THE TASK: Your reply should hold exactly the lines from the one that contains "Viewport: 748px width, 700px" through the end of the data. Repeat them word for word.

Stored items

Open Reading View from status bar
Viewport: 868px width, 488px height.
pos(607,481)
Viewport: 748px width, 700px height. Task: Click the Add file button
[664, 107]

EXERCISE SOLUTION:
Viewport: 748px width, 700px height. Task: Click the Add file button
[664, 107]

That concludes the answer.